Start of Data excerpts
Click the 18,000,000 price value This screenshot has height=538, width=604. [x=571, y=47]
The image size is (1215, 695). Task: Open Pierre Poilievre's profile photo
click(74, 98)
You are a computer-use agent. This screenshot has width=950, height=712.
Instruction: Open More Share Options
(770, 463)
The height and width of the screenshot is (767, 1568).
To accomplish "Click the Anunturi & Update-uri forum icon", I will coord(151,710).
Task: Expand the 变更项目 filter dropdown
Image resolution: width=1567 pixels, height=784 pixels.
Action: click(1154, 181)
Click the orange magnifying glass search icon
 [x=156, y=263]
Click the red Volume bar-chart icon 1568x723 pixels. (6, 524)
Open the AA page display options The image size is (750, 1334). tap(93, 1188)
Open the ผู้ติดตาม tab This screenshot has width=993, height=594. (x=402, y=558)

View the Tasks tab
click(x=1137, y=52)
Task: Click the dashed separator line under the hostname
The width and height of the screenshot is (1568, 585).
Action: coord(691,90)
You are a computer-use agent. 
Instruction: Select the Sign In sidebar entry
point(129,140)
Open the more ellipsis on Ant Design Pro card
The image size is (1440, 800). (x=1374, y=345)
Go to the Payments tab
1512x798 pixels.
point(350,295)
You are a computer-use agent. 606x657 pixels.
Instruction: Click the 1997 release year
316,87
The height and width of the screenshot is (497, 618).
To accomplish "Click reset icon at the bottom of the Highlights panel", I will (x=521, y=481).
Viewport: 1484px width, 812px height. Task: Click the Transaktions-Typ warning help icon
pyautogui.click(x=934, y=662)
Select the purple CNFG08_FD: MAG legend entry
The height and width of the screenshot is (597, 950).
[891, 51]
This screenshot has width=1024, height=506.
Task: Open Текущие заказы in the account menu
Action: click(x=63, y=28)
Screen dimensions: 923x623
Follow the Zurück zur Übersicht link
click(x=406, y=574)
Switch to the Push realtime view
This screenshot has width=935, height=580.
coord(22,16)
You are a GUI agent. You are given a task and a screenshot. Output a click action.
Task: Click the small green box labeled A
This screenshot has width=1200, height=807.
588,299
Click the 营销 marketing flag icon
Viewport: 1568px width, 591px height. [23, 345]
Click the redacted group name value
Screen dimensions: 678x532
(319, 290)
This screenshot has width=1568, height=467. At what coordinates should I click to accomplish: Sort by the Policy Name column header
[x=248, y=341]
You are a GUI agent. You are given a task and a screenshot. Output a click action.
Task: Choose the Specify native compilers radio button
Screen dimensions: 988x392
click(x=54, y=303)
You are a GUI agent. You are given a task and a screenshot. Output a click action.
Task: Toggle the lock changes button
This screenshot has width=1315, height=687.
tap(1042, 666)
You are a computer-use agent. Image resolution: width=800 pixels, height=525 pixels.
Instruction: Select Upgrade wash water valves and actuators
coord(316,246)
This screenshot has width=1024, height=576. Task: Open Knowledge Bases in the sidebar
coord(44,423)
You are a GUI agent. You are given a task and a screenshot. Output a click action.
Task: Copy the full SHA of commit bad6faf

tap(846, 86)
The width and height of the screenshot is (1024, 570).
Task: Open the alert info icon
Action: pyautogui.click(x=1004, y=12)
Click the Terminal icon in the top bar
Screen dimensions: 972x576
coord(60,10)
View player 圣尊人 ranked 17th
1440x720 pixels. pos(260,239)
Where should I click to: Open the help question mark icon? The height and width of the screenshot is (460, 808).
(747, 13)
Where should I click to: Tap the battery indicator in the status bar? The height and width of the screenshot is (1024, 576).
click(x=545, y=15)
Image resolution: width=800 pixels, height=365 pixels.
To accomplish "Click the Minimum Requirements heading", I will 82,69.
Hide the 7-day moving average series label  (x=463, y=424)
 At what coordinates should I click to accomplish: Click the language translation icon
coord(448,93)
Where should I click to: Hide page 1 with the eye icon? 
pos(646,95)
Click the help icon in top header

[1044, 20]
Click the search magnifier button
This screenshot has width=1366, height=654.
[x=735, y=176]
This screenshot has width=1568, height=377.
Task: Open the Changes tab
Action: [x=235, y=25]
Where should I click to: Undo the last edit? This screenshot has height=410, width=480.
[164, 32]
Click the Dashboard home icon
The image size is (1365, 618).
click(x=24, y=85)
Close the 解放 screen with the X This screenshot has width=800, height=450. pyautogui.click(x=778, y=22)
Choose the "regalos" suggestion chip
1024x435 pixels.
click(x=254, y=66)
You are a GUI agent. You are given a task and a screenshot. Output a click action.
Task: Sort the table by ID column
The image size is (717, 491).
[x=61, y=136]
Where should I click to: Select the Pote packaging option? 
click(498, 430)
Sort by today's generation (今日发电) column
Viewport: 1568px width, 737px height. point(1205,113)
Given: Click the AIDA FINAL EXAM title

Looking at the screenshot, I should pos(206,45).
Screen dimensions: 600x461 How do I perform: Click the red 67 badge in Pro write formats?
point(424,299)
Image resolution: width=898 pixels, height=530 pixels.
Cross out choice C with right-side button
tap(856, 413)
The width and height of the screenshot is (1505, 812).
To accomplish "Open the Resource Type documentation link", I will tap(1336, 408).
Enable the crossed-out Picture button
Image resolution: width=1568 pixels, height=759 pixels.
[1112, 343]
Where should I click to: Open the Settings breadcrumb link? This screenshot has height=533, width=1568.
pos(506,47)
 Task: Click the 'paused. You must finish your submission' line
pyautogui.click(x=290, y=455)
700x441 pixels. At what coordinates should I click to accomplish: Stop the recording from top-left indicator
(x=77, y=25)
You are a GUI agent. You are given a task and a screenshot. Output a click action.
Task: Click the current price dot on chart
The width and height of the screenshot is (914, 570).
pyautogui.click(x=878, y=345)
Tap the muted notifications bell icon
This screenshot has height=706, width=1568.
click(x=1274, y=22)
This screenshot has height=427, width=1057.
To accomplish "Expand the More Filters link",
End of Data excerpts
_Prompt_. A verbatim copy of all the records is required. Write it out in full.

_Result for this task_.
Click the 18,000,000 price value This screenshot has height=538, width=604. [x=571, y=47]
The image size is (1215, 695). Task: Open Pierre Poilievre's profile photo
click(74, 98)
You are a computer-use agent. This screenshot has width=950, height=712.
Instruction: Open More Share Options
(770, 463)
The height and width of the screenshot is (767, 1568).
To accomplish "Click the Anunturi & Update-uri forum icon", I will coord(151,710).
Task: Expand the 变更项目 filter dropdown
Image resolution: width=1567 pixels, height=784 pixels.
Action: click(1154, 181)
Click the orange magnifying glass search icon
 [x=156, y=263]
Click the red Volume bar-chart icon 1568x723 pixels. (6, 524)
Open the AA page display options The image size is (750, 1334). tap(93, 1188)
Open the ผู้ติดตาม tab This screenshot has width=993, height=594. (x=402, y=558)

View the Tasks tab
click(x=1137, y=52)
Task: Click the dashed separator line under the hostname
The width and height of the screenshot is (1568, 585).
Action: coord(691,90)
You are a computer-use agent. 
Instruction: Select the Sign In sidebar entry
point(129,140)
Open the more ellipsis on Ant Design Pro card
The image size is (1440, 800). (x=1374, y=345)
Go to the Payments tab
1512x798 pixels.
point(350,295)
You are a computer-use agent. 606x657 pixels.
Instruction: Click the 1997 release year
316,87
The height and width of the screenshot is (497, 618).
To accomplish "Click reset icon at the bottom of the Highlights panel", I will (x=521, y=481).
Viewport: 1484px width, 812px height. Task: Click the Transaktions-Typ warning help icon
pyautogui.click(x=934, y=662)
Select the purple CNFG08_FD: MAG legend entry
The height and width of the screenshot is (597, 950).
[891, 51]
This screenshot has width=1024, height=506.
Task: Open Текущие заказы in the account menu
Action: click(x=63, y=28)
Screen dimensions: 923x623
Follow the Zurück zur Übersicht link
click(x=406, y=574)
Switch to the Push realtime view
This screenshot has width=935, height=580.
coord(22,16)
You are a GUI agent. You are given a task and a screenshot. Output a click action.
Task: Click the small green box labeled A
This screenshot has width=1200, height=807.
588,299
Click the 营销 marketing flag icon
Viewport: 1568px width, 591px height. [23, 345]
Click the redacted group name value
Screen dimensions: 678x532
(319, 290)
This screenshot has width=1568, height=467. At what coordinates should I click to accomplish: Sort by the Policy Name column header
[x=248, y=341]
You are a GUI agent. You are given a task and a screenshot. Output a click action.
Task: Choose the Specify native compilers radio button
Screen dimensions: 988x392
click(x=54, y=303)
You are a GUI agent. You are given a task and a screenshot. Output a click action.
Task: Toggle the lock changes button
This screenshot has width=1315, height=687.
tap(1042, 666)
You are a computer-use agent. Image resolution: width=800 pixels, height=525 pixels.
Instruction: Select Upgrade wash water valves and actuators
coord(316,246)
This screenshot has width=1024, height=576. Task: Open Knowledge Bases in the sidebar
coord(44,423)
You are a GUI agent. You are given a task and a screenshot. Output a click action.
Task: Copy the full SHA of commit bad6faf

tap(846, 86)
The width and height of the screenshot is (1024, 570).
Task: Open the alert info icon
Action: pyautogui.click(x=1004, y=12)
Click the Terminal icon in the top bar
Screen dimensions: 972x576
coord(60,10)
View player 圣尊人 ranked 17th
1440x720 pixels. pos(260,239)
Where should I click to: Open the help question mark icon? The height and width of the screenshot is (460, 808).
(747, 13)
Where should I click to: Tap the battery indicator in the status bar? The height and width of the screenshot is (1024, 576).
click(x=545, y=15)
Image resolution: width=800 pixels, height=365 pixels.
To accomplish "Click the Minimum Requirements heading", I will 82,69.
Hide the 7-day moving average series label  (x=463, y=424)
 At what coordinates should I click to accomplish: Click the language translation icon
coord(448,93)
Where should I click to: Hide page 1 with the eye icon? 
pos(646,95)
Click the help icon in top header

[1044, 20]
Click the search magnifier button
This screenshot has width=1366, height=654.
[x=735, y=176]
This screenshot has width=1568, height=377.
Task: Open the Changes tab
Action: [x=235, y=25]
Where should I click to: Undo the last edit? This screenshot has height=410, width=480.
[164, 32]
Click the Dashboard home icon
The image size is (1365, 618).
click(x=24, y=85)
Close the 解放 screen with the X This screenshot has width=800, height=450. pyautogui.click(x=778, y=22)
Choose the "regalos" suggestion chip
1024x435 pixels.
click(x=254, y=66)
You are a GUI agent. You are given a task and a screenshot. Output a click action.
Task: Sort the table by ID column
The image size is (717, 491).
[x=61, y=136]
Where should I click to: Select the Pote packaging option? 
click(498, 430)
Sort by today's generation (今日发电) column
Viewport: 1568px width, 737px height. point(1205,113)
Given: Click the AIDA FINAL EXAM title

Looking at the screenshot, I should pos(206,45).
Screen dimensions: 600x461 How do I perform: Click the red 67 badge in Pro write formats?
point(424,299)
Image resolution: width=898 pixels, height=530 pixels.
Cross out choice C with right-side button
tap(856, 413)
The width and height of the screenshot is (1505, 812).
To accomplish "Open the Resource Type documentation link", I will tap(1336, 408).
Enable the crossed-out Picture button
Image resolution: width=1568 pixels, height=759 pixels.
[1112, 343]
Where should I click to: Open the Settings breadcrumb link? This screenshot has height=533, width=1568.
pos(506,47)
 Task: Click the 'paused. You must finish your submission' line
pyautogui.click(x=290, y=455)
700x441 pixels. At what coordinates should I click to accomplish: Stop the recording from top-left indicator
(x=77, y=25)
You are a GUI agent. You are given a task and a screenshot. Output a click action.
Task: Click the current price dot on chart
The width and height of the screenshot is (914, 570).
pyautogui.click(x=878, y=345)
Tap the muted notifications bell icon
This screenshot has height=706, width=1568.
click(x=1274, y=22)
This screenshot has height=427, width=1057.
To accomplish "Expand the More Filters link",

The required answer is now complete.